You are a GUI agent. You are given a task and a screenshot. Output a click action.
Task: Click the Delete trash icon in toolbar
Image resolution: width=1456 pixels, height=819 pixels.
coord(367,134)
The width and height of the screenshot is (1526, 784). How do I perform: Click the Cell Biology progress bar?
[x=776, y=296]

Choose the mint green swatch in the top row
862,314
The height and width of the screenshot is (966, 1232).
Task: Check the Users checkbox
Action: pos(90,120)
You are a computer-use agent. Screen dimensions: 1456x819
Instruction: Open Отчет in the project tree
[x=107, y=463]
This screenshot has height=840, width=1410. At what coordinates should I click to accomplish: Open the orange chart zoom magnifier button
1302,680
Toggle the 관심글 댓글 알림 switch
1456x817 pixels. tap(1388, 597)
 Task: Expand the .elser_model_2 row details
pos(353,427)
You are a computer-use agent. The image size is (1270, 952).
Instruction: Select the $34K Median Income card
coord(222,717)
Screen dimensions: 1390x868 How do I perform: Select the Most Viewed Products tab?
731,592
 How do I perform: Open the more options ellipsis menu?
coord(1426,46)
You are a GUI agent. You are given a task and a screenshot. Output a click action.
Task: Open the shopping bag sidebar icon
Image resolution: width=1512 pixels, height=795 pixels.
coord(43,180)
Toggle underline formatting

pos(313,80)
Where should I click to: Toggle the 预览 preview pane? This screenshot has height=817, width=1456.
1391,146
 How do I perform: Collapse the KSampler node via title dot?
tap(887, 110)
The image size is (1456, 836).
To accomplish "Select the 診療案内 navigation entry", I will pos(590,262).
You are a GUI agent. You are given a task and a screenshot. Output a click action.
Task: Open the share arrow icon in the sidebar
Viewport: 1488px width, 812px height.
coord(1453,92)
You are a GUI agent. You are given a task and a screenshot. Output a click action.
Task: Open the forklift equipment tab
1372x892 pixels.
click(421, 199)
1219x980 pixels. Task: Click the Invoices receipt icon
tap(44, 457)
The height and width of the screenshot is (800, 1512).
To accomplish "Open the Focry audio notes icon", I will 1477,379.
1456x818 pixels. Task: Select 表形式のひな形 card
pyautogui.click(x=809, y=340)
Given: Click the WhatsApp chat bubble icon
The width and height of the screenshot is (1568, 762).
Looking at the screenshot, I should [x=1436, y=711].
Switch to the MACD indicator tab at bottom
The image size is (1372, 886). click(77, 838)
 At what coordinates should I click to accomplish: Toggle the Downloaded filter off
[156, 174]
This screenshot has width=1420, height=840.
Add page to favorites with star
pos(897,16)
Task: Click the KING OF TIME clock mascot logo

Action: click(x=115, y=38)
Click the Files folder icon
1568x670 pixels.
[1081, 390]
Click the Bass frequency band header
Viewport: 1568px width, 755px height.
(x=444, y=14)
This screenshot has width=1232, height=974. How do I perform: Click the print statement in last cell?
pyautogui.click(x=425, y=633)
-=-=-
#### TASK DETAILS
Only the lines holding the string "computer" are needed; copy each of them from the material above.

#### ANSWER BOX
You are a computer-use agent. Screen dimensions: 1456x819
You are a computer-use agent. The image size is (1270, 952).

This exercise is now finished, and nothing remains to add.